Malheureux arbre ! En moi quel tumulte s'élève !
Je sens que vers mon cœur se retire ma sève :
Mes membres ont tremblé, comme ils tremblent souvent
Du frisson qui les glace à l'approche du vent.
Cependant la fraîcheur et la paix m'environne :
Nul choc ne m'avertit qu'il pleuve ni qu'il tonne :
De tous les points divers de l'espace éthéré
La nuit souffle sur moi l'air le plus épuré.
Quel noir pressentiment m'épouvante, me glace ?
M'annonce-t-il ma fin ? moi, dont l'antique race
A peuplé l'univers de tant d'arbres fameux !
La nature me dit que je suis grand comme eux :
Je sens loin de mon tronc se balancer ma tête :
Je sens mes bras des cieux mesurer la hauteur,
Et mes pieds des enfers sonder la profondeur.
Ah, qu'importe ! La mort va m'entraîner peut-être...
Sais-je comment, pourquoi, je commençai de naître ?
Sais-je comment, pourquoi, sitôt je périrai ?
Immobile sur terre, en moi seul retiré,
Je ne vois ni n'entends : aucune voix n'exhale
Le trouble qui saisit mon âme végétale ;
Mais sensible aux objets qui me viennent saisir,
Non moins que la douleur j'éprouve le plaisir.
Cent hivers, m'arrachant ma robe de verdure,
M'ont déjà fait subir leur piquante froidure,
Et, glaçant mes rameaux comprimés et roidis,
Ont chargé de frimas mes membres engourdis :
Mais lorsque du printemps les ailes caressantes
Revenaient protéger mes feuilles renaissantes,
Quel charme de sentir sa main me délivrer,
Ma sève plus active en mes veines errer,
La force déployer mes tiges vigoureuses,
Le germe entrer au sein de mes fleurs amoureuses,
Et se multipliant par mille extrémités,
Rapporter à mon cœur toutes leurs voluptés !

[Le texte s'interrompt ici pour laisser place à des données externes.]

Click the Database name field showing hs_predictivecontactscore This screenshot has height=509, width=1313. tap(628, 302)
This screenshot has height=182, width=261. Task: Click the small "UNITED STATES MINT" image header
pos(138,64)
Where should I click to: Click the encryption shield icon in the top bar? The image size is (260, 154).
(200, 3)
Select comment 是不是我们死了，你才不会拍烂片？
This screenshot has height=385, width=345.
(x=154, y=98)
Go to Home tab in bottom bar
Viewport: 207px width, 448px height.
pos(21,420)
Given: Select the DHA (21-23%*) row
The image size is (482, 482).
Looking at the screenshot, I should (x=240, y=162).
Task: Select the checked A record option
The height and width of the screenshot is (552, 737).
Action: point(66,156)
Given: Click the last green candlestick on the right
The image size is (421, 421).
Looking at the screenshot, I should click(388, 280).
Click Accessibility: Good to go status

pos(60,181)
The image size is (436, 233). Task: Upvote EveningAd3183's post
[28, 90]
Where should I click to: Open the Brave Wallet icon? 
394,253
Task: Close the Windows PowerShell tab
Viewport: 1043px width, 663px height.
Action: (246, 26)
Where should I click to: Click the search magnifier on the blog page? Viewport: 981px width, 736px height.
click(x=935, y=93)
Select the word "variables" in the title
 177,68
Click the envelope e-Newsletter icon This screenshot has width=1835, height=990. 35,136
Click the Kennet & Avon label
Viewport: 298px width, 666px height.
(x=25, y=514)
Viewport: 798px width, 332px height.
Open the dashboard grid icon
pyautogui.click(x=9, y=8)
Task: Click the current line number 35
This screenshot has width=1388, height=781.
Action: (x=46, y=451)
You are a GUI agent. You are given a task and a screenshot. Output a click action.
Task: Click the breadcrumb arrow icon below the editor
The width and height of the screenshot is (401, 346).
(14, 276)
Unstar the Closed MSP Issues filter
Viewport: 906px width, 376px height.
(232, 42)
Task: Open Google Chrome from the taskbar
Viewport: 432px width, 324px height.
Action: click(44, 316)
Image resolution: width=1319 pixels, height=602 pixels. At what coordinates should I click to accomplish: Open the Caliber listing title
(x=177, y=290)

Quelle douceur je goûte à boire la rosée,
Et les sucs de la terre à mes pieds arrosée,
Lorsque des chauds étés les feux étincelants
Brûlent ma chevelure et dessèchent mes flancs !
Dans le recueillement du nocturne silence,
De mon secret sommeil paisible jouissance,
Que semblent respecter le mouvement des airs
Et les hôtes nourris sous mes ombrages verts,
J'attends l'heure où par-tout les chantres de l'aurore
Font tendrement frémir mon écorce sonore.
Si j'ai peine à dompter les vents et leurs fureurs,
Des torrents de la pluie affreux avant-coureurs ;
Si la foudre, sur moi gravant des cicatrices,
M'a déjà de la mort annoncé les supplices ;
N'ai-je donc pas, ô Dieu! sujet de redouter
La perte des plaisirs qu'elle viendra m'ôter ?
Encor plein de verdeur, mon feu va-t-il s'éteindre ?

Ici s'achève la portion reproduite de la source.